Les caisses de pension se voient ainsi imposer un cadre de répartition de leur fortune. Mais ce régime des limites maximales ne peut pas remplacer une gestion adéquate des risques, bien au contraire: pour le législateur comme pour les bénéficiaires, il n’est qu’une sécurité de façade. En outre, ces limites font passer un message fallacieux, en laissant à penser par exemple qu’une part de placements immobiliers inférieure à 30 % n’est pas particulièrement risquée puisqu’elle se situe dans la limite.

Aujourd’hui, nos caisses de pension investissent une part considérable de leur fortune dans des placements sans risque, en particulier des obligations en CHF, alors même que ceux-ci ne dégagent quasiment aucun rendement. Selon une étude de Swisscanto, cette part est de 18,7 %. Pourquoi cela? Une première explication réside dans les critères de placement rigides ancrés dans l’OPP2. Ceux-ci sont de nature à dissuader les caisses de pension d’utiliser toute la gamme des solutions de placement, ce qui améliorerait pourtant nos retraites. Par exemple, malgré l’envolée boursière observée depuis des années, la part des placements en actions dans les portefeuilles des caisses de pension n’a guère varié, se contentant de passer de 27 % en 2009 à 32 % en 2018. Tout l’environnement des caisses de pension s’est transformé en profondeur, y compris la situation sur les marchés financiers et les possibilités de placement dont elles disposent – mais leurs stratégies de placement, elles, semblent immuables.
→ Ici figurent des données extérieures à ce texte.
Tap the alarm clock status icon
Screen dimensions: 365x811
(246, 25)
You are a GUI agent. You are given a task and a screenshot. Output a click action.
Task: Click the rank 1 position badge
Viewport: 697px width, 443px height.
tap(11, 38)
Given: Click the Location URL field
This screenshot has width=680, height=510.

Afin que les caisses de pension n’aient plus comme seul critère décisionnel les limites de placement, il serait judicieux d’assouplir, voire de supprimer ces dernières. Cela donnerait du poids à la prudent investor rule, qui est d’ores et déjà ancrée dans l’OPP2, et répartirait les risques sur un grand nombre de solutions de placement. Le «troisième cotisant» jouerait ainsi pleinement son rôle en générant des rendements accrus, ce qui serait bénéfique pour le système de retraite dans son ensemble comme pour les investisseurs à titre individuel.